Tyler Cowen is an economist on the faculty of George Mason University and the Center for the Study of Public Choice. He is an advocate of tax cuts and balanced budgets and a critic of Keynesian economists such as Paul Krugman.
He wrote a disturbing article recently for The American Interest recently in which he argued that (1) the financial sector is soaking up increasing an increasing share of the U.S. national income and is likely to continue to do so; (2) by so doing it will put the U.S. economy increasingly at risk; and (3) it is hard to see what can be done about it.
He cited statistics showing how the financial sector is growing in comparison to producers of tangible goods and services. From 1973 through 1985, the financial sector never accounted for more than 16 percent of U.S. corporate profits; by 2004, it had risen to 41 percent. From 1948 through 1982, compensation of employees in the financial sector was roughly equivalent to average compensation in U.S. industry as a whole; by the 2000s, it was 181 percent.
Cowen noted that in 2004, the top 25 hedge fund managers received combined compensation equal to all the CEOs of the Standard & Poor’s 500 largest corporations put together. And the number of Wall Street speculators taking in (I won’t say earning) $100 million a year was nine times as great as the number of public company executives taking in that amount.
How did they become so rich? Cowen said it is by means of what he calls “going short on volatility.”
By this he means betting against infrequent events, such as a collapse of house prices, as if they were never going to happen. They are able to get away with this because, when the day of reckoning comes, they are able to walk away from the situation Wall Street firms are public companies, and so the risk of collapse is handed off to the shareholders. And they are so large and so entangled with the rest of the economy that the government can’t allow them to fail. Wall Street executives get to keep gains for themselves, while spreading risk to stockholders and taxpayers (and also to customers who buy securities they don’t understand, an aspect Cowen doesn’t deal with.)
Cowen doesn’t think there is much that can be done. The problem is not so much that the banks are too big to fail as that the bankers are too clever to be regulated. Their financial instruments and activities can’t be controlled because they are too complicated to understand. Whatever regulatory system the government tries to impose, Cowen thinks the so-called financial engineers will find a way to get around it.
For now, he says, the big financial institutions are chastened by the recession, and are inclined to sit on their money rather than gamble with it. The Federal Reserve System facilitates this by lending trillions of dollars at near-zero interest rates, on which the banks can profit by re-lending in the form of short-term commercial paper (money market funds). But sooner or later, he says, there will be another financial bubble.

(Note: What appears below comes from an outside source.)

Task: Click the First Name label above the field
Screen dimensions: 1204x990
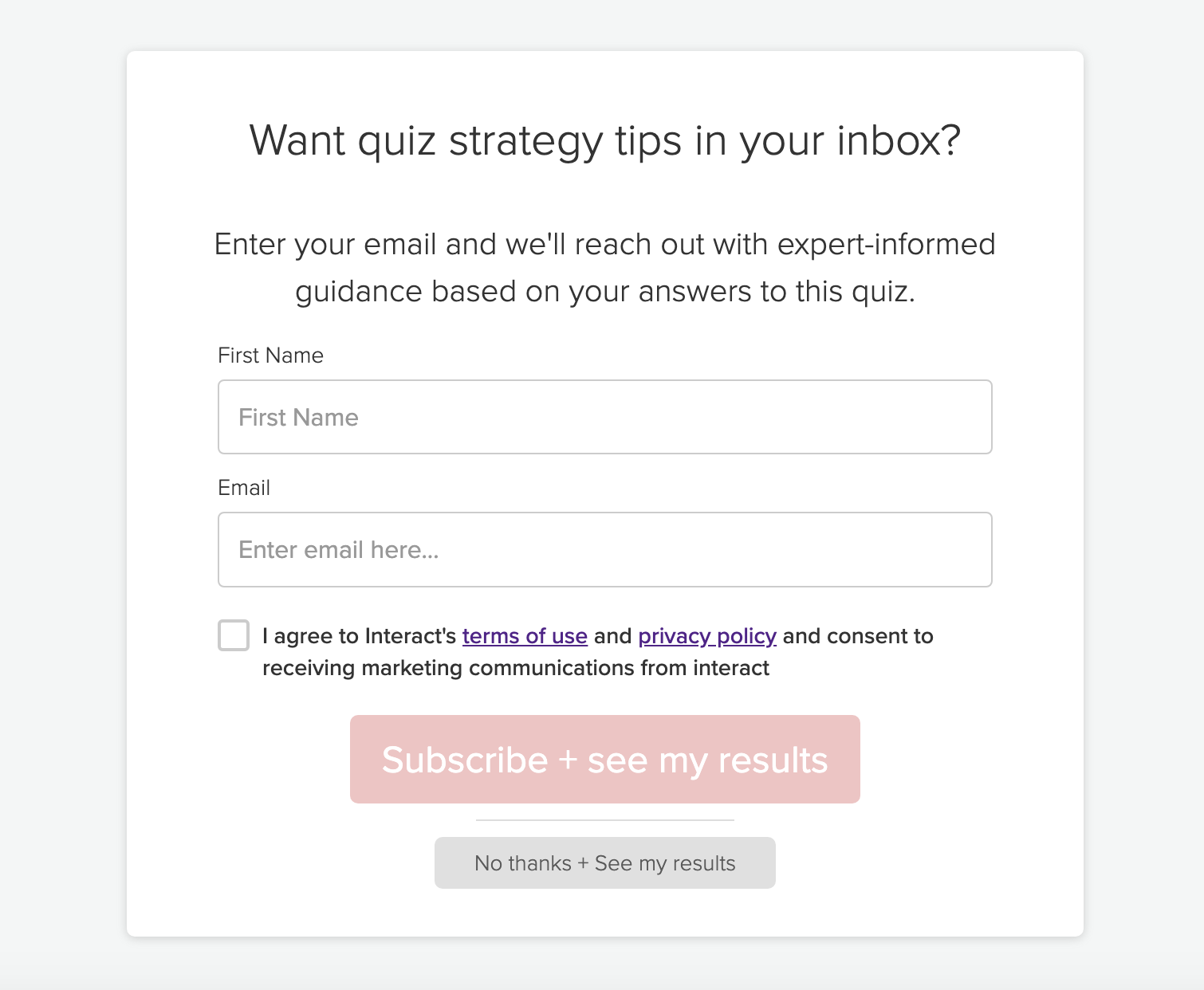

The underlying dynamic favors excess risk-taking, but banks at the current moment fear the scrutiny of regulators and the public and so are playing it fairly safe. They are sitting on money rather than lending it out. The biggest risk today is how few parties will take risks, and, in part, the caution of banks is driving our current protracted economic slowdown. According to this view, the long run will bring another financial crisis once moods pick up and external scrutiny weakens, but that day of reckoning is still some ways off.
Is the overall picture a shame? Yes. Is it distorting resource distribution and productivity in the meantime? Yes. Will it again bring our economy to its knees? Probably.